Calm, dignified and steady, Mary Lee never wore the mantle of wealth on her shoulders.

"She was a very gracious woman and very unpretentious," Gov. Dayton said. "Her father was a very prominent minister at Westminster and so she comes out of that sense of faith and service. She just exemplified that. She was so selfless."

Macalester College President Brian Rosenberg discovered her kindness first hand 10 years ago while enduring a series of nail-biting interviews, one of which included dinner at the iconic Bruce Dayton's house.

"She knew it was a pressurized situation; she did everything to make me feel relaxed and at ease. She was relentlessly kind. I never met anyone who was so consistently kind and modest," Rosenberg said. "In my job, you get to know a lot of generous people. But even in that group, she really stood out as modest and so happy to do good. She always realized that she was in a situation in life where she never expected to be."

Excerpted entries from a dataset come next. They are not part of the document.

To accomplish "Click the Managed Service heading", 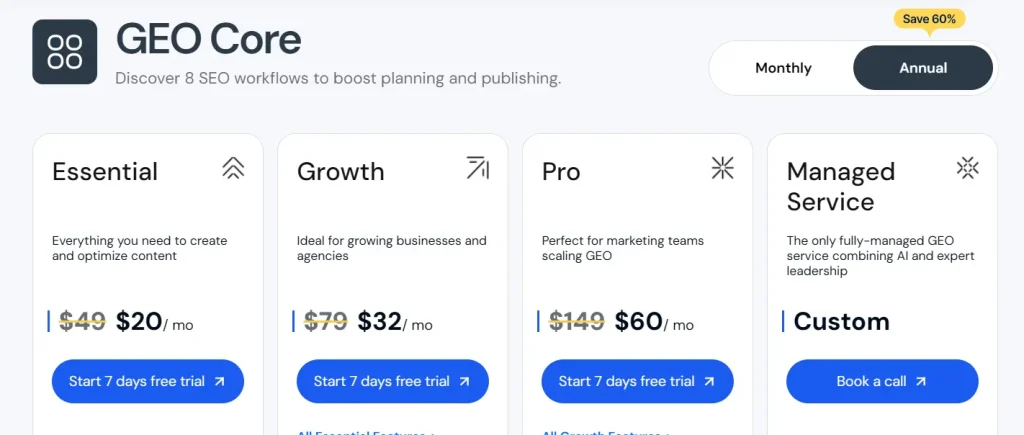I will tap(840, 187).
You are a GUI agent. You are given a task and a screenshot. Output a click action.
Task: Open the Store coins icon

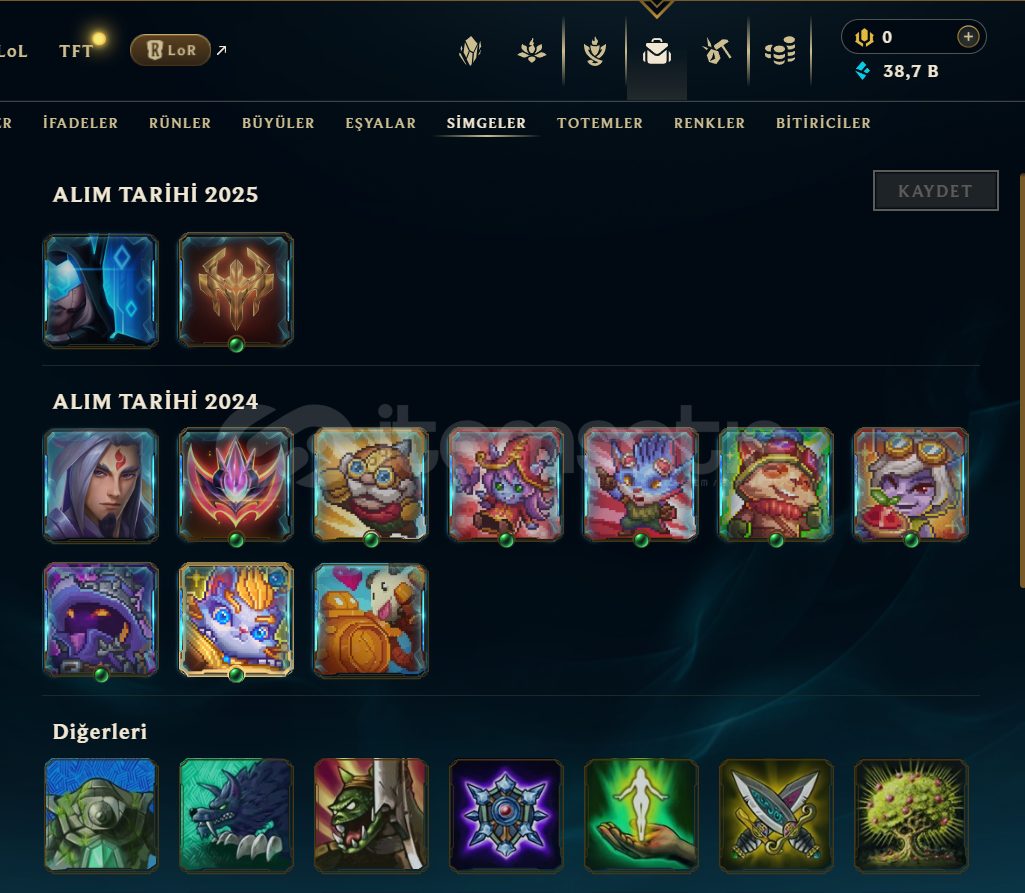(x=780, y=51)
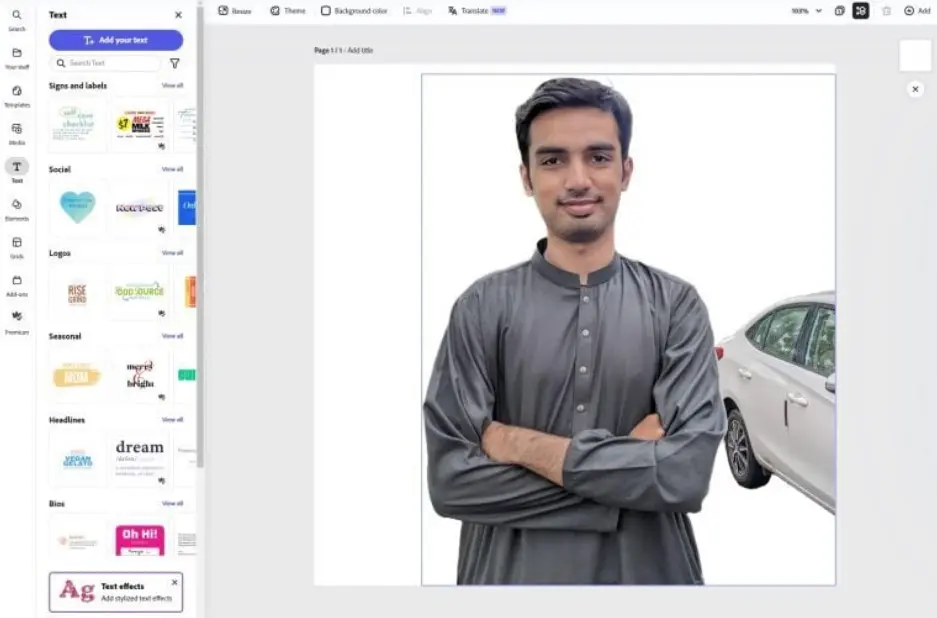Close the Text panel
Screen dimensions: 937x618
tap(178, 15)
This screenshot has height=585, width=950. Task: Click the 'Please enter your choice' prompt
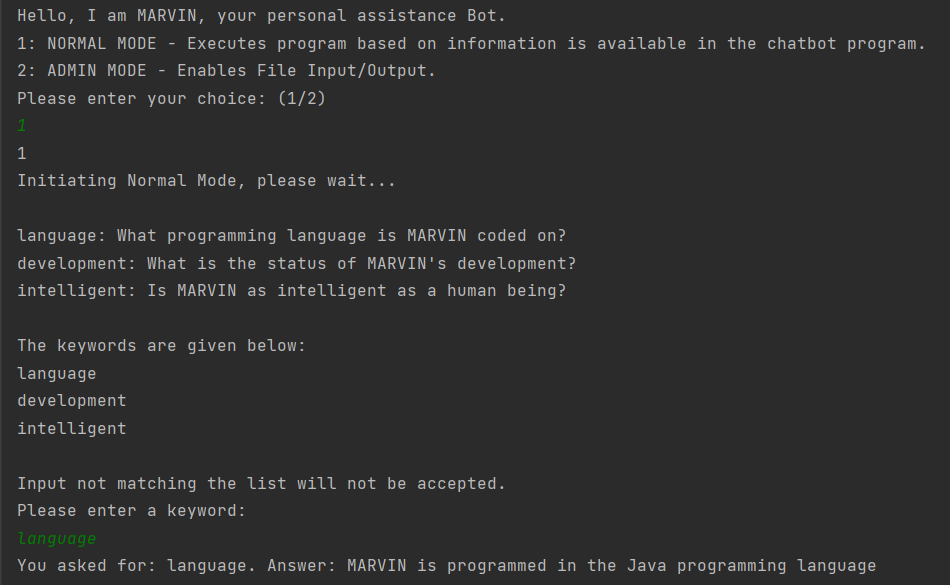point(171,99)
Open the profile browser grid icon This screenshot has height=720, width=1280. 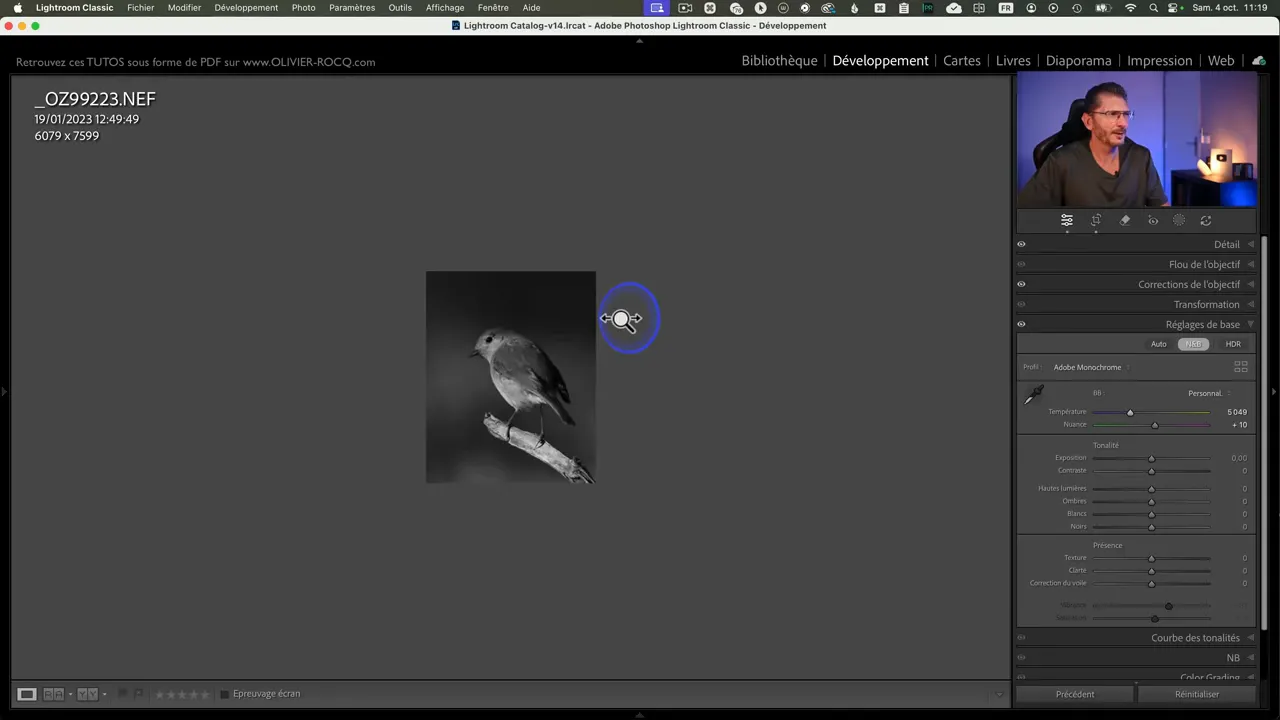[1240, 367]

What struck Rosenberg and others is when fundraisers asked Dayton for money, she thanked them. "It was almost as if you were doing her a favor by asking her to do something for you." Rosenberg said. "Not many people think that way. It struck you."

While kind, Dayton was no wallflower and certainly no pushover.

As a young mom to four girls, Dayton became president of the Minneapolis YWCA. She led Planned Parenthood of Minnesota in the 1970s and 1980s and in 1983 founded the Minnesota Women's Fund. She started day-care centers so women could work. And she insisted that it was a woman's right to decide when she should start a family.

She scoffed when one rich institution offered her a cookbook instead of money when she came calling about a building campaign, said son-in-law Stephen Clement. And she scoffed at those who doubted her resolve to build a new home for the YWCA of Minneapolis in the 1970s.

"So many people, men mainly, thought that these women couldn't go out and raise the money and build a new building. 'What were they thinking of?' said Dayton during a taped interview by the Y several months ago. "I think we convinced a lot of people that we knew what we were doing, which we did. We did raise the money. We did hire the architects. We built the building and it's still there. The Y helped me become a leader in the community."

Dayton, an active birder, gardener and fan of the arboretum, followed in the footsteps of her father, becoming a board member and then board chair of Macalester College. She raised money for the campus library, arts center and athletic field. She believed in leading by example and often was the first to write a check and invited others to join her.

Dayton is survived by her four daughters, Sally D. Clement of New York City; twins Katherine D. Nielsen and Ellen D. Grace, of Minneapolis; and Elizabeth D. Dovydenas of Lenox, Mass.; and nine grandchildren.

A memorial service will be held at 3 p.m. Saturday at Westminster Presbyterian Church in Minneapolis.